私が会社の業務としてお手伝いしたケースは、いずれもこの形でした。
そのときの話は「買ったこと自体を後悔していました」にまとめています。裁判はしていません。契約書に書かれた条件で、事務手続きを進めました。
ただし、これは私が関わった範囲の話です。契約内容も、業者の対応も、一件ずつ違います。
通知しても、業者が応じないことがあります
契約書に沿って解約通知を出しても、借主側のサブリース業者が承諾しないケースがあります。
このとき初めて、先ほどの第28条が問題になります。
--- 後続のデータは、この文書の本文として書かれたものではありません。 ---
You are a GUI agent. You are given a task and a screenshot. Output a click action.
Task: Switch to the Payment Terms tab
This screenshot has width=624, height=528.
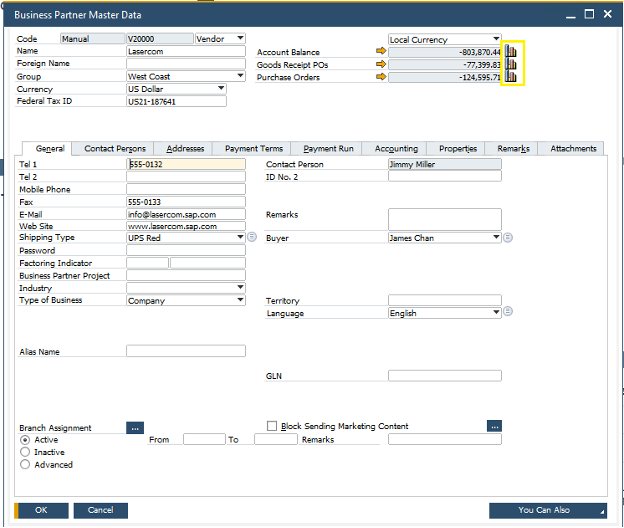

業者が居座る姿勢を見せた場面で、正当事由の話が出てくるという順番です。
どういう言葉で引き止められるかは、「ワンルームマンションのサブリース契約は解約できる」の中で、業者からよく言われる言葉としてまとめています。
ここから先は、ご自身だけで進めることは難しいと判断できます。サブリース業者とのやり取りが噛み合わなくなった時点で、専門家に入ってもらうことをお勧めします。
ワンルームオーナーさんが「正当事由」で戦うのは、現実的でしょうか
正当事由として考慮される条文には、こう書かれています。
建物の使用を必要とする事情(第28条)
区分のワンルームを1室持っているオーナーさんの場合、「自分がその部屋を使う必要がある」と主張できる事情は、多くありません。
ただ、戦う土俵は借地借家法だけではありません。
真っ向から戦いたいという方は、弁護士に相談してください。戦うと決めたなら、専門家と一緒に正々堂々と進めるのが一番です。
そもそも契約のさせ方に問題があった場合——十分な説明がないまま結ばされた、将来の家賃について事実と違う説明を受けた、といった経緯があるなら、別の法律で争う入口もあります。
どの法律のどの条文で争うのが有利かは、契約書と当時の経緯を見た専門家でなければ判断できません。当時の資料が残っているかどうかも大きく効いてきます。
相談先が分からない方は、「無料で相談できる公的な窓口」に法テラスなどをまとめています。
ただ、多くの方が求めているのは勝つことではなく、この状態から抜けることではないでしょうか。
だから、まず契約書を見ます
自分の契約書に、解約について何と書かれてあるのか。
解約予告期間、違約金の有無と金額、解約の条件——ここが分かれば、取れる道が見えてきます。
手順は「ワンルームマンションのサブリース契約は解約できる」にまとめました。違約金がいくらになるかは「サブリース解約の違約金、相場は?」に書いています。
最後に
「解約できない」と書かれた記事を何本も読んで、疲れてしまった方もいると思います。
条文が言っているのは「揉めたときは正当事由が要る」ということであって、「契約書に沿って解約することもできない」という意味ではありません。
まず、手元の契約書を開いてみてください。